Author’s Note

Definition of ‘black’, ‘white’, ‘Coloured’, ‘Indian’ and other groups as used in the text

In 1993 South Africa’s population was guestimated to be 41 million, of whom 76 per cent were black, 13 per cent white, 8.5 per cent Coloured and 2.5 per cent Indian.

It is politically correct to describe as ‘black’ all South Africans who are not white. This usage is understandable, in reaction to the Population Registration Act and all that went with it, yet for the sake of clarity I have eschewed it. South Africa’s Indian citizens are South Africans as the white citizens are South Africans. But they are not blacks. Nor are the Cape Coloureds, to whom I refer as ‘Coloureds’. Their ancestry is no more than one-third African, the other components being Asian and European. The Griquas are also mixed, the result of Boer/San or Boer/Khoikhoi interbreeding in centuries past. The copper-skinned San (or Bushmen) and Khoikhoi (or Hottentots) were the original inhabitants of the southern regions of Africa, and the only inhabitants of the Cape and its hinterland when the first Dutch settlers arrived in 1652.

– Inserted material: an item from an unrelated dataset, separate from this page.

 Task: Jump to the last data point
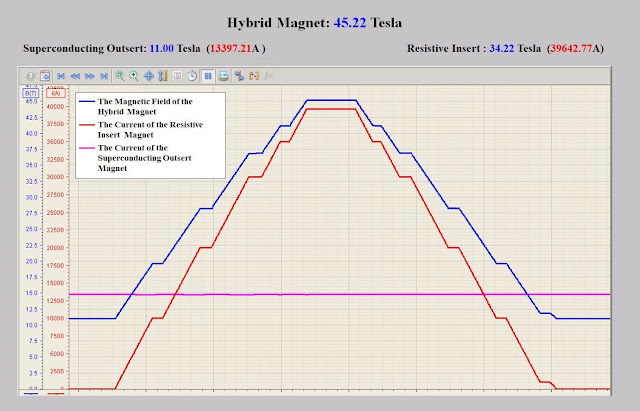click(x=104, y=76)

In general, South Africa’s whites are either Afrikaners (formerly known as Boers) or English-speakers. Afrikaners are descended from the earliest European settlers: Dutch, French Huguenot, German. Most English-speakers are descended from the British who settled in the Cape Colony and Natal in the nineteenth century. However, this category by now includes Jews from Russia and Central Europe, southern Europeans who were encouraged to migrate – to increase the white population – during the 1950s, and some 150,000 Portuguese ‘refugees’ from Angola and Mozambique who were welcomed by the apartheid state when their degenerate ‘empire’ abruptly collapsed in 1974.

I have revived the obsolete term ‘Boer’ to describe Afrikaner farmers, a dwindling breed for many of whom I developed – much to my surprise – a great affection. The urbanized Afrikaners are very different from their rural cousins; the use of ‘Boer’ (which simply means ‘farmer’) is my way of emphasizing the difference.

Another difference in need of emphasizing is that between South Africa’s so-called Communists and all other Communists. The apartheid regime, set up at the start of the Cold War, immediately jumped on the West’s anti-Communist bandwagon. For the next forty-five years many opponents of apartheid, however impeccable their Christian/liberal/capitalist credentials, were defined as ‘Communists’ and treated as criminals.

Glossary

Acronyms are usually spelled out in full on first mention. All are listed in the Glossary, as are Afrikaans and other local words.